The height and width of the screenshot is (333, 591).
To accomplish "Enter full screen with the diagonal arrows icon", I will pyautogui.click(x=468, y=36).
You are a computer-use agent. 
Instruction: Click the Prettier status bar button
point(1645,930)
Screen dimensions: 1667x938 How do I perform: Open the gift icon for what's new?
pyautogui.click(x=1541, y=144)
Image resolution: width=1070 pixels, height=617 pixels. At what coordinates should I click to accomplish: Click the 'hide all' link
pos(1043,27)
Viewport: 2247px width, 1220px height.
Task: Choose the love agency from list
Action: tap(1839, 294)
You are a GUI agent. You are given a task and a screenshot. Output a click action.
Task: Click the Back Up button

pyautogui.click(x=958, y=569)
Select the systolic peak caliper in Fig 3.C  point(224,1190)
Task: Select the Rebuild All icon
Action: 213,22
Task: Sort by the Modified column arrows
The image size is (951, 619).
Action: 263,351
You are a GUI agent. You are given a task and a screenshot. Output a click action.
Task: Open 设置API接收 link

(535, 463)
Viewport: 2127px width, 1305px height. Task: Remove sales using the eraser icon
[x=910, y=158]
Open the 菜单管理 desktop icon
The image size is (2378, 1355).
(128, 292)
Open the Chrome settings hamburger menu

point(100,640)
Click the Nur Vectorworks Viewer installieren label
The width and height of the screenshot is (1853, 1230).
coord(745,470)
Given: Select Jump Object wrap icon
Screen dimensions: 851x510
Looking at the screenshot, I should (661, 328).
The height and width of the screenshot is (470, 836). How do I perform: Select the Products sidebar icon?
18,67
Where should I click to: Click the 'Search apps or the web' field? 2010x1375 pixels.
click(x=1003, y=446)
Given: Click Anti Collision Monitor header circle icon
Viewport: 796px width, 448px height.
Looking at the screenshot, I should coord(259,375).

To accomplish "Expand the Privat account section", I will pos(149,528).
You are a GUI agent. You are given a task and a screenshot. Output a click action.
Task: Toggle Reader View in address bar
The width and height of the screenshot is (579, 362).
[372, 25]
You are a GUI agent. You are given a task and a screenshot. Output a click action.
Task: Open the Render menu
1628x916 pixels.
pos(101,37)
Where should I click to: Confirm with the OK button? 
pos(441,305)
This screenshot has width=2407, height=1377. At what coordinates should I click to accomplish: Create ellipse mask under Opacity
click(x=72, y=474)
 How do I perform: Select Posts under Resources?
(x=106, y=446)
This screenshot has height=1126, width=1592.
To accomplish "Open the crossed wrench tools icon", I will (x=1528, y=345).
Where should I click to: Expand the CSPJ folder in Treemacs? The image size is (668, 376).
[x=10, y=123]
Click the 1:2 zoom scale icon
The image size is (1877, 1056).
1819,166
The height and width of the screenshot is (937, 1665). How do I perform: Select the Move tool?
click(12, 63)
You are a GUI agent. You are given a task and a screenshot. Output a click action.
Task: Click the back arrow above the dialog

• **EXERCISE DETAILS**
From the listing, reproduce every line where the word "will" is present.

• **PROBLEM SOLUTION**
To accomplish "Enter full screen with the diagonal arrows icon", I will pyautogui.click(x=468, y=36).
To accomplish "Expand the Privat account section", I will pos(149,528).
To accomplish "Open the crossed wrench tools icon", I will (x=1528, y=345).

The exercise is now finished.